English 490 adheres to the University of Washington’s Student Conduct Code, which prohibits academic misconduct like distributing instructional materials outside class without permission and plagiarism, or the unacknowledged use of others' words or ideas. All readings, visual aids, assignment prompts, discussion threads, and handouts are for enrolled students only. When drawing upon sources in short assignments, discussion postings, and projects, make clear to your audience that you are incorporating others’ work by placing quotation marks around exact words and noting the author’s name whenever you quote, summarize or paraphrase. Failure to credit sources, submitting work produced for another class without permission, or submitting work authored by another may result in a failing grade for the assignment, a failing grade for the course, or other disciplinary action. Disseminating course materials without permission may result in sanctions, including dismissal. If I see evidence of academic misconduct, I will make a report to the Community Standards & Student Conduct Team.
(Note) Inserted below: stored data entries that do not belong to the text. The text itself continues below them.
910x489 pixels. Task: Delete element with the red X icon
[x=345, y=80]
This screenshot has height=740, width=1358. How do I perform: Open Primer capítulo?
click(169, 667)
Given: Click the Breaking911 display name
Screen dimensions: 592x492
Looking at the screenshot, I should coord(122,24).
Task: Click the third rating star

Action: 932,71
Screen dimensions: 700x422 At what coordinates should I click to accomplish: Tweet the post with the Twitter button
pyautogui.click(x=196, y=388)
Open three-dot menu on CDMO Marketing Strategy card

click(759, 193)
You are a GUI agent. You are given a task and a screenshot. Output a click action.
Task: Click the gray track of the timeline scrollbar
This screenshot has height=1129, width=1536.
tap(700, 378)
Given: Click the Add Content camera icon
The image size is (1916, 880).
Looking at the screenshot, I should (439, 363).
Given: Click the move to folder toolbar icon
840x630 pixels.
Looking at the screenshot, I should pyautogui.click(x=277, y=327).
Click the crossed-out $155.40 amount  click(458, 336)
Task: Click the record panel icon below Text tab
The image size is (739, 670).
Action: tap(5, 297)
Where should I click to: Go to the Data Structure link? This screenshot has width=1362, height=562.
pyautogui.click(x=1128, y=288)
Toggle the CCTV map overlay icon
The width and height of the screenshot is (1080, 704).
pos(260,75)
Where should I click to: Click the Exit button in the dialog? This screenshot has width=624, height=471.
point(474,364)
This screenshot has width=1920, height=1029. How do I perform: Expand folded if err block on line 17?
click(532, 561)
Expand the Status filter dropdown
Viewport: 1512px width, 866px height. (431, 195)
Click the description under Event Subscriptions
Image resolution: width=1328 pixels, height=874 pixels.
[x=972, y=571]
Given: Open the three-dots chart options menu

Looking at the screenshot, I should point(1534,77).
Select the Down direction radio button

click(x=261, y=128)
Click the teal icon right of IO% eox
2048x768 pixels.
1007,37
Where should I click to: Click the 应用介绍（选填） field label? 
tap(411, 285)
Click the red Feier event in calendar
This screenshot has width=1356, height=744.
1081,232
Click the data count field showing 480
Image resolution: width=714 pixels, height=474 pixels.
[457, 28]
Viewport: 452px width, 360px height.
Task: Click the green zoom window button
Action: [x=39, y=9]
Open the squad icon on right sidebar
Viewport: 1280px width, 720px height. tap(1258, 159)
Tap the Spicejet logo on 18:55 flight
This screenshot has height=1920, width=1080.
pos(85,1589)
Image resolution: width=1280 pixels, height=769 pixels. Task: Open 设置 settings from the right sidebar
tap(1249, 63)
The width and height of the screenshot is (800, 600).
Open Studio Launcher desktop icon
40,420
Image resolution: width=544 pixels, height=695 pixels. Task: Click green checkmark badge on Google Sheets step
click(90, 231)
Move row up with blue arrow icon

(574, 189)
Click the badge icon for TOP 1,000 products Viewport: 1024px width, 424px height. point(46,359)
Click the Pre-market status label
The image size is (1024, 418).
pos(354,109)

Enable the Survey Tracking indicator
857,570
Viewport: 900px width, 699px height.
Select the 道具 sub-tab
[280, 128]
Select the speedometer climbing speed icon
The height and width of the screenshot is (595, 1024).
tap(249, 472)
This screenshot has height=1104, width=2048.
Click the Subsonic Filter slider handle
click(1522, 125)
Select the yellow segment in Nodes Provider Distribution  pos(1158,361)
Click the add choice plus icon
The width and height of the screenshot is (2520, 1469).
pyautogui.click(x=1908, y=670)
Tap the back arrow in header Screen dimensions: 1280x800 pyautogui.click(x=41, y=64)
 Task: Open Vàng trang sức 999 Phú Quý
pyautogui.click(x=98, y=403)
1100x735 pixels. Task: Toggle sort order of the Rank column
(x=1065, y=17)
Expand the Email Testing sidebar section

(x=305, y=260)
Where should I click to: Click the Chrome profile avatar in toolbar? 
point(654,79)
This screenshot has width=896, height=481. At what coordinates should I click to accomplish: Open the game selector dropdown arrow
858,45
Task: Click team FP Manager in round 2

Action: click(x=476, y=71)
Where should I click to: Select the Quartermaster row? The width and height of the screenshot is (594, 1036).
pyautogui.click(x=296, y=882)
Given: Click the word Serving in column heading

Disability accommodations grant students with ongoing or temporary disabilities access to educational opportunities. Disability Resource for Students (DRS) works to ensure access for students with disabilities by designing and implementing accommodations. If you experience educational barriers based on disability, please visit Disability Resources for Students (DRS) online for more information about requesting accommodations. Although the building that houses DRS is closed, staff are available Monday through Friday from 8:30 a.m.-5:00 p.m. to speak with students by phone, TTY, video chat, or email (firstname.lastname@example.org).
In accordance with state law, UW provides reasonable accommodations for student absences or significant hardship due to reasons of faith or conscience, or for organized religious activities. The UW’s policy, including more information about how to request an accommodation, is available at Religious Accommodations Policy (https://registrar.washington.edu/staffandfaculty/religious-accommodation...). Accommodations must be requested within the first two weeks of this course using the Religious Accommodations Request form (https://registrar.washington.edu/students/religious-accommodations-request/).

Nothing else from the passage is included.